*WHAT YOU WILL DO*
From the line that contains "Task: Close the Statistics tab" to the last line of the data below, transcribe every line exactly. Do not include the pictures.

*DATA FOR REVIEW*

============================================================

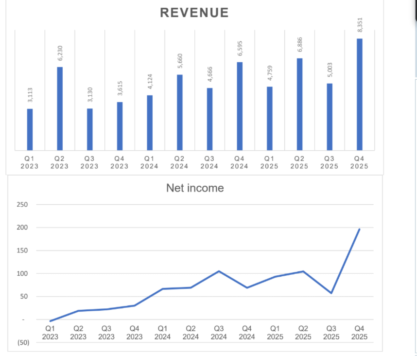The width and height of the screenshot is (417, 356).
Task: Select the Q1 2024 label under the net income chart
Action: click(162, 333)
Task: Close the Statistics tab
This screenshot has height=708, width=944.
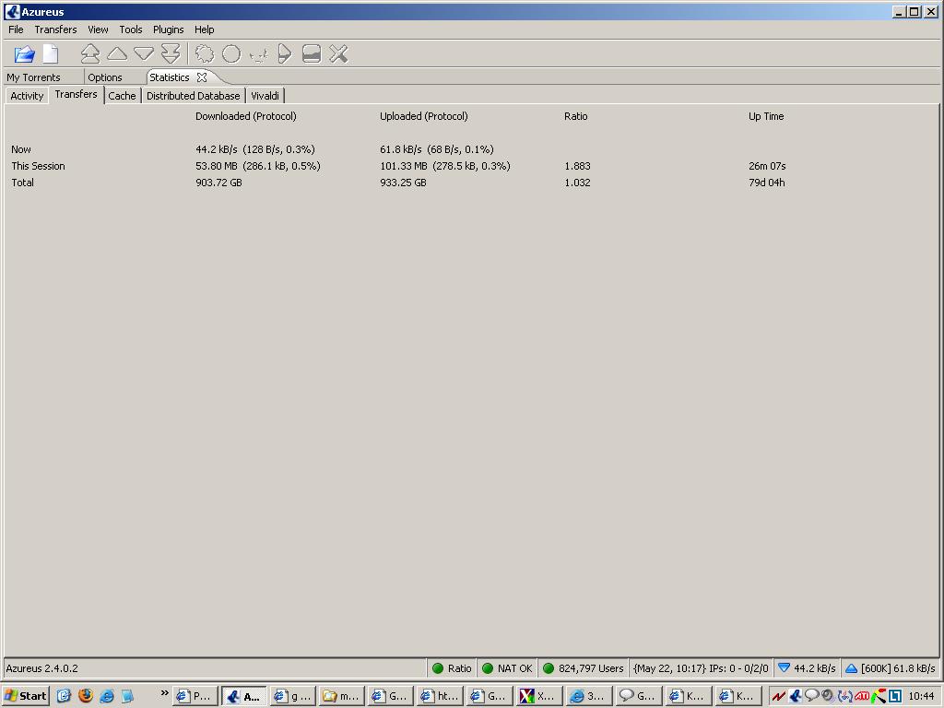Action: click(x=202, y=77)
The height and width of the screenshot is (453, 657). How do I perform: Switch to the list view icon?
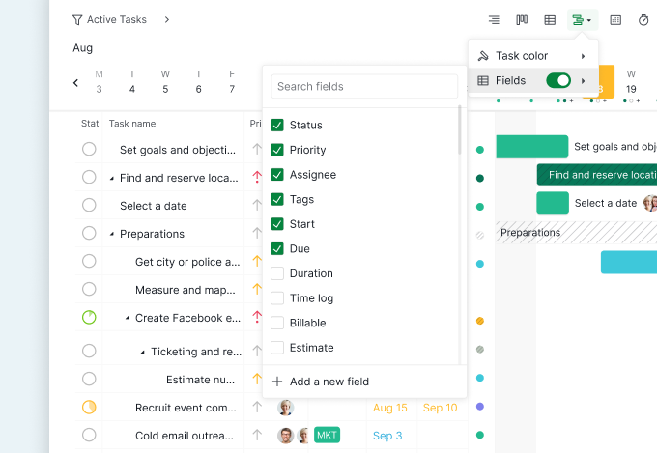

============================================================

*ANSWER FOR THIS EXERCISE*
Task: Close the Statistics tab
This screenshot has height=708, width=944.
Action: click(x=202, y=77)
The height and width of the screenshot is (453, 657). How do I perform: Switch to the list view icon?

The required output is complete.